Print exactly the lines below between the line containing "955x678 pixels. How" and the line containing "Open the clipboard", counting both of those lines. Leave pictures out.

---------- DATA PROVIDED

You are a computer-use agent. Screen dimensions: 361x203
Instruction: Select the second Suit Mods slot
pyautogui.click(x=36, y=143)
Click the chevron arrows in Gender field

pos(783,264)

--------------------
---------- DATA PROVIDED

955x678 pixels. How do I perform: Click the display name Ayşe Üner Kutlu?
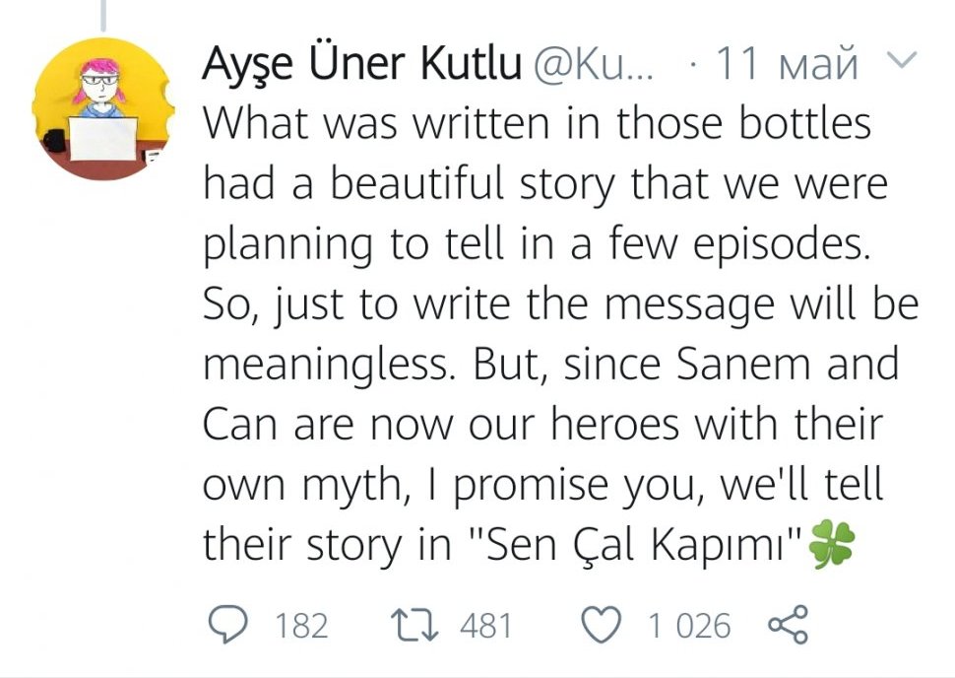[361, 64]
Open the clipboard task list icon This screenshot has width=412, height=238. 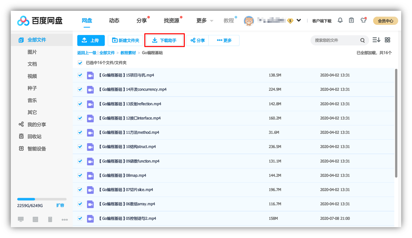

--------------------
---------- DATA PROVIDED

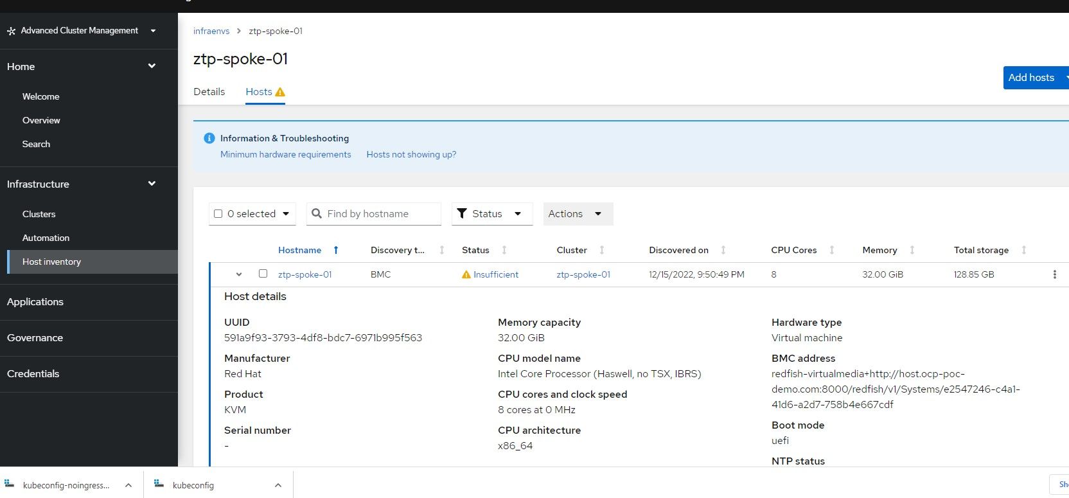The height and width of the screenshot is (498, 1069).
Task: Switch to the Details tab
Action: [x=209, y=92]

--------------------

- **RESULT FOR THIS EXERCISE**:
955x678 pixels. How do I perform: Click the display name Ayşe Üner Kutlu?
[361, 64]
Open the clipboard task list icon This screenshot has width=412, height=238. 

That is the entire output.